Wednesday, November 2, 2011

Major Policy Issues in TVET in Africa

A number of African nations have adopted Technical and Vocational Education and Training (TVET) reforms since the 1990s. This has resulted in the formulation of TVET policies.
These policies have sought to address the socio-economic challenges faced by various nations. One major concern of policy makers is to ensure a TVET system that is relevant and accessible while addressing issues of quality. Policy makers are aware of the critical role that TVET can play in national development. The increasing importance that African governments now attach to TVET is reflected in the various Poverty Reduction Strategy Papers, National Development Plans and Vision Papers that governments have developed and are developing.

This paper seeks to:
  • Share knowledge on TVET policies in selected African nations
  • Identify the major policy issues in TVET in Africa
  • Assess the relevance of TVET policies in achieving poverty reduction
This paper seeks to address the major policy issues in TVET in Africa that are faced by policy makers and practitioners.

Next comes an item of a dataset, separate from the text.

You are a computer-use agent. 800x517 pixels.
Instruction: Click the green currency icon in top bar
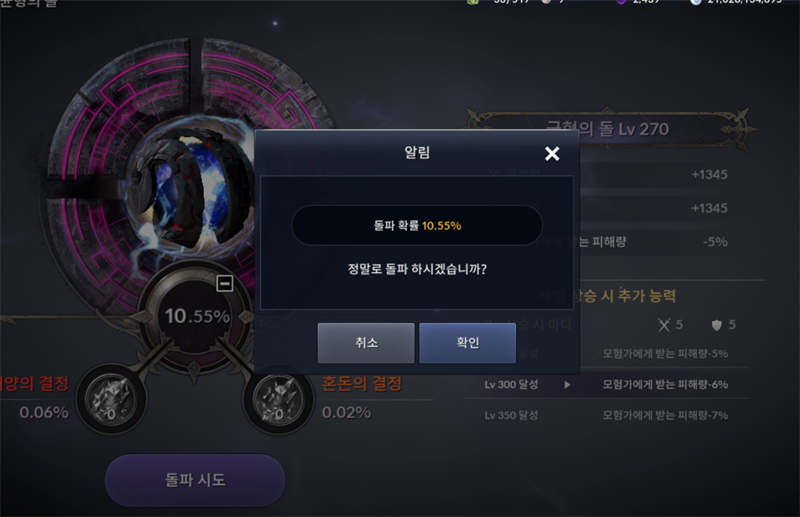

This is done by doing a study of major policy discussions in TVET Conferences such as Bureau of the Conference of Ministers of Education of the African Union, Commonwealth Association of Polytechnics in Africa (CAPA), International Vocational Education and Training Association (IVETA), Southern African Development Community (SADC) and UNESCO-UNEVOC Conferences. An analysis of TVET policies in Botswana, Kenya, Malawi and Zambia is also done. Also addressed is the current status of TVET in Africa. These include issues of gender, harmonisation of TVET programmes and qualifications, linkage of TVET to the labour market among many others. Also proposed is the importance of partnerships among various stakeholders in TVET policy formulation and implementation.

Key words: Poverty reduction, TVET, Policy, Policy framework.

(This paper was presented at the International Vocational Education and Training Association (IVETA) Conference held in Livingstone in August 2008).